In Litauen kann die Bevölkerung nur noch zu bestimmten Zeiten alkoholische Getränke kaufen. Die Regierung will damit den hohen Alkoholkonsum unterbinden. Ein Unternehmen bietet in der Hauptstadt Vilnius Wodka und Whisky im Automaten an, nur für Abonnenten und angeblich alles ganz legal.

Von Carsten Schmiester | 05.11.2019
Two glasses of vodka with ice closeup PUBLICATIONxINxGERxSUIxAUTxONLY Copyright: xRuslan117x Panthermedia26121771
An den fünf Alkohol-Automaten in der litauischen Hauptstadt Vilnius gibt es rund um die Uhr ganz harte Sachen: Likör, Weinbrand, Whisky oder wie hier, Wodka. (imago images | Panthermedia)
In Litauen sind die Flaschen schneller leer als in allen anderen Ländern der EU. Der Pro-Kopf-Verbrauch liegt laut Weltgesundheitsorganisation bei gut 15 Litern reinem Alkohol pro Jahr. Zum Vergleich: In Deutschland sind es immer noch 13,4 Liter, im europäischen Durchschnitt* 9,8. Um das zu ändern, hat die litauische Regierung die Alkoholgesetze drastisch verschärft: Heraufsetzung der Altersgrenze auf 20 Jahre, Werbeverbot oder Einschränkung der Verkaufszeiten. Montags bis samstags gibt es ab 20 Uhr nirgendwo mehr einen Tropfen, sonntags schon ab 15 Uhr nicht mehr.

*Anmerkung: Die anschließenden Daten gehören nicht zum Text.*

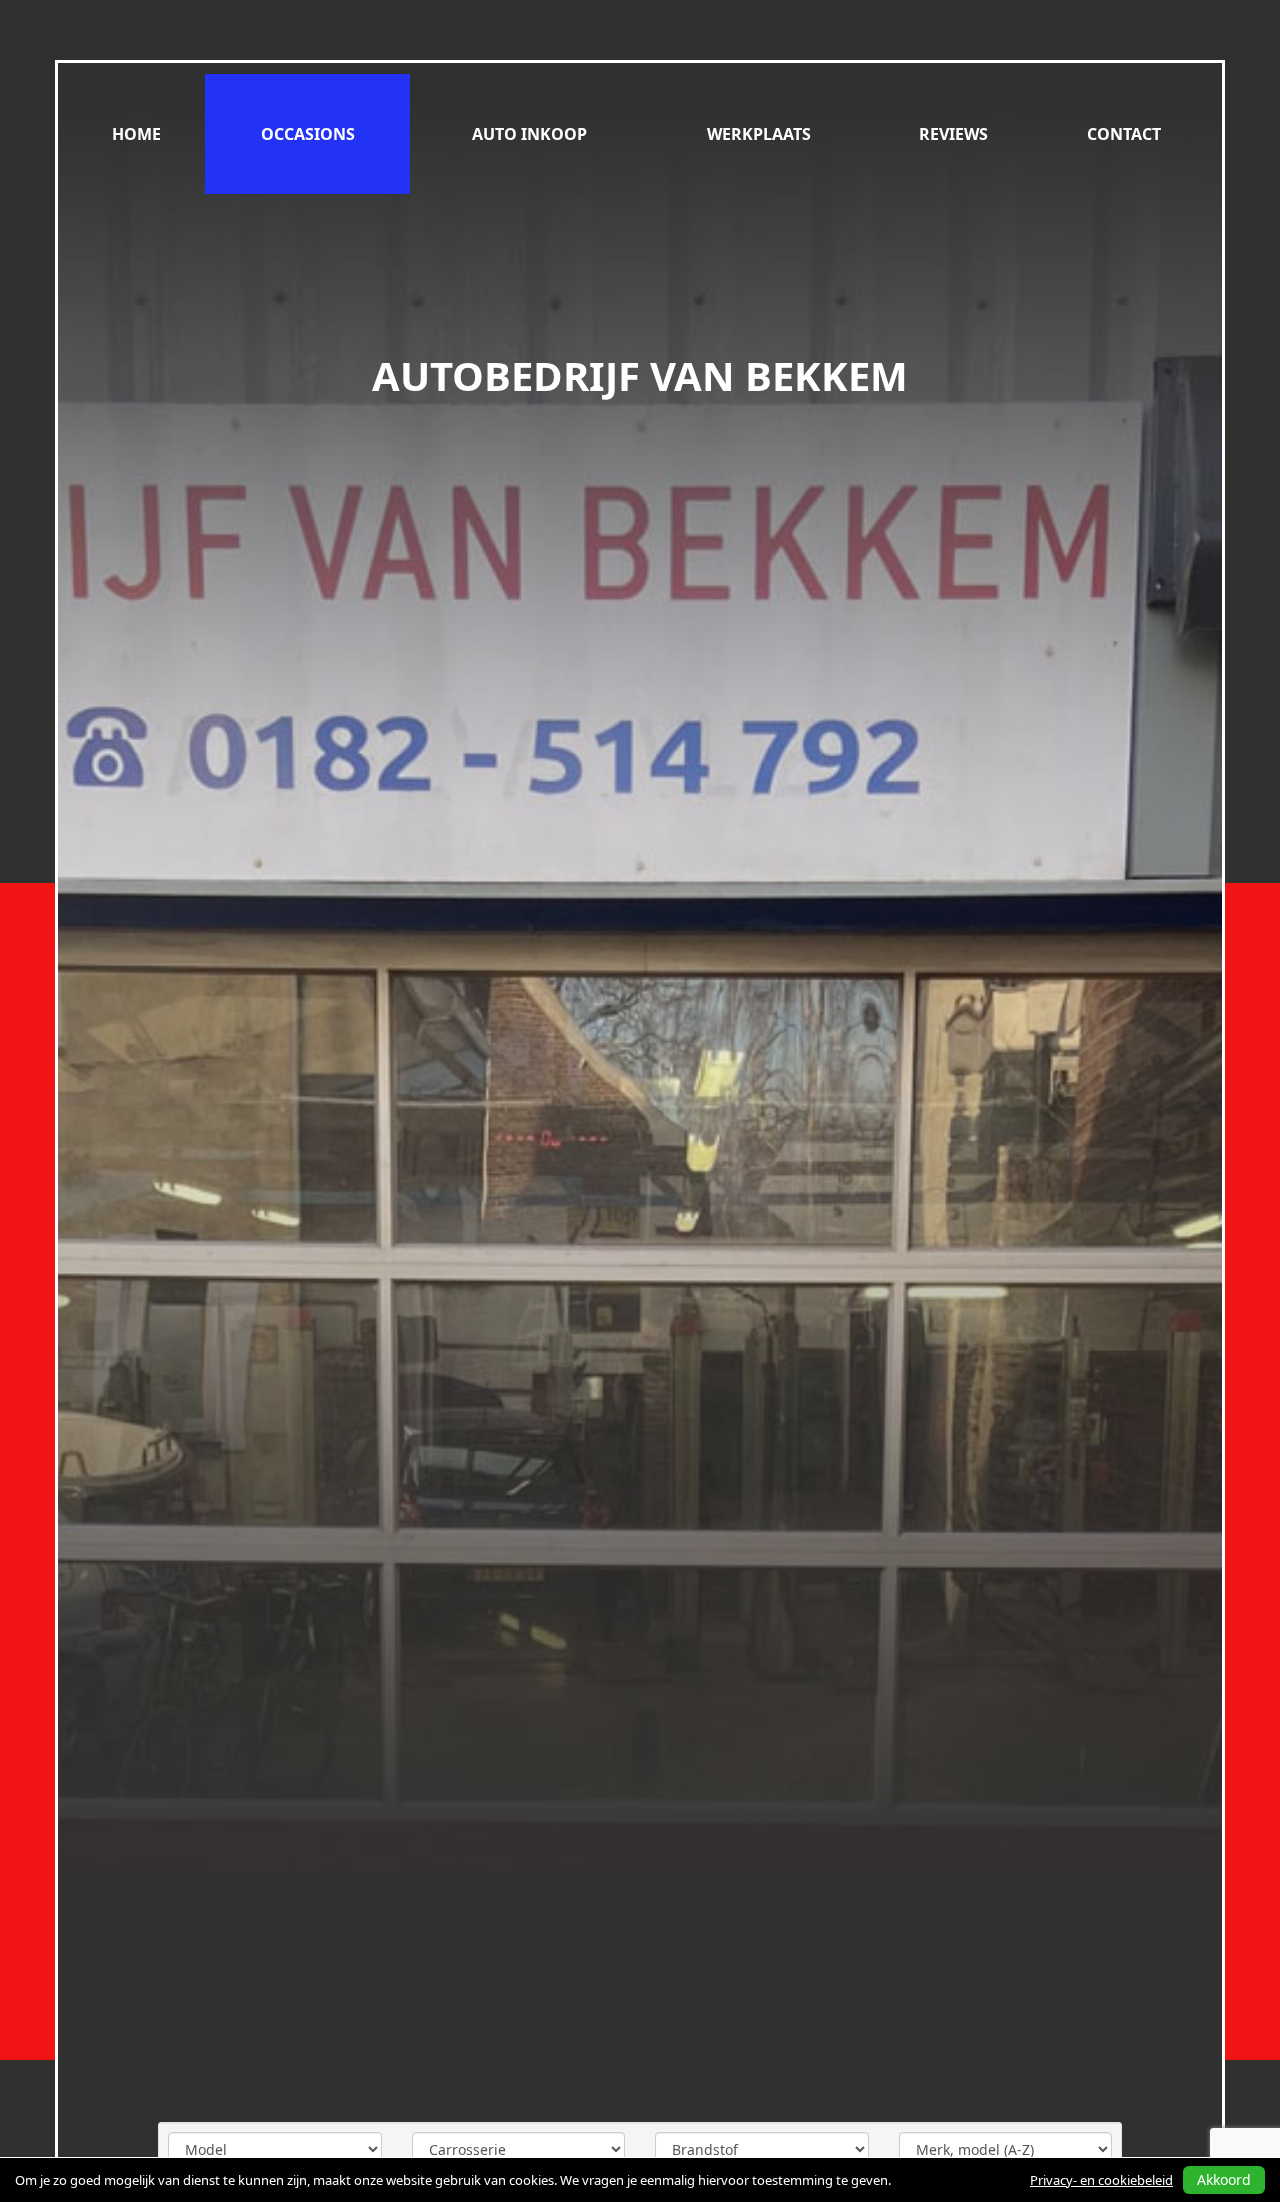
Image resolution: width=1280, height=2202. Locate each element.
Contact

Ein Unternehmer nutzt eine Gesetzeslücke
Aber jetzt ist Vytautas Sulcas da, Mitgründer von Artimiausias. Seine Firma hat in der Hauptstadt Vilnius fünf Alko-Terminals aufgestellt, an denen es rund um die Uhr ganz harte Sachen gibt, Likör, Weinbrand, Wodka oder Whisky. Allerdings nur für "Mitglieder", die ihren Sprit in einer Art Abo im Voraus bezahlt haben und dann an den mit Kameras besonders gesicherten grauen Stationen, die aussehen wie große Kühlschränke, nur noch "abholen". Ganz legal sei das, meint Vytautas, der aus einer Gesetzeslücke eine Goldgrube machen will.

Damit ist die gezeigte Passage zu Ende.